(Dataset entries Opens)

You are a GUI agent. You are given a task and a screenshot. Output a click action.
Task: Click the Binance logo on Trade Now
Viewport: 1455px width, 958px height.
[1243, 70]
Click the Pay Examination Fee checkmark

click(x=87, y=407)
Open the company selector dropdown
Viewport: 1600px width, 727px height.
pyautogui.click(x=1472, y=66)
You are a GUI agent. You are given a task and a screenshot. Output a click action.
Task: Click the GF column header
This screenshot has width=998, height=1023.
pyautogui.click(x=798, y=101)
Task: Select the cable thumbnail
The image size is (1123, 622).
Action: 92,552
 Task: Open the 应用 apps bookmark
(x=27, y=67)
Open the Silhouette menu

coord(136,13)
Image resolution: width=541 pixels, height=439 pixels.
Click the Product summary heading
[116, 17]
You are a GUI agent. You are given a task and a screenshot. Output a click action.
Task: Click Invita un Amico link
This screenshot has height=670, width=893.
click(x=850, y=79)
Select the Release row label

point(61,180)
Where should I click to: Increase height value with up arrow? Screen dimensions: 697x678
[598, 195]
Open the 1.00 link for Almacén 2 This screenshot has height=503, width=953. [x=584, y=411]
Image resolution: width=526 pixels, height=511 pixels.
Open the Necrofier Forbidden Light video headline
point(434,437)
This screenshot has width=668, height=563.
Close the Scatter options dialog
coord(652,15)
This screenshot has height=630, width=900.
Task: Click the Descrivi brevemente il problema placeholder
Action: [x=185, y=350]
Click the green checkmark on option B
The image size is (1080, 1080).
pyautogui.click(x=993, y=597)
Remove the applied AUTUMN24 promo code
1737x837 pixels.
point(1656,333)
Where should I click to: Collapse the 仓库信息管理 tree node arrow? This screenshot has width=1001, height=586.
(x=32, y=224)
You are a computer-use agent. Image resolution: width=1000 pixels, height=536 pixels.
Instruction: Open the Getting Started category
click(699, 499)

(Dataset entries Closes)

• **Assignment**
In the entries above, copy the lines from the one that contains "Where should I click to: Collapse" through the last line, exactly as they appear.

• **Your solution**
Where should I click to: Collapse the 仓库信息管理 tree node arrow? This screenshot has width=1001, height=586.
(x=32, y=224)
You are a computer-use agent. Image resolution: width=1000 pixels, height=536 pixels.
Instruction: Open the Getting Started category
click(699, 499)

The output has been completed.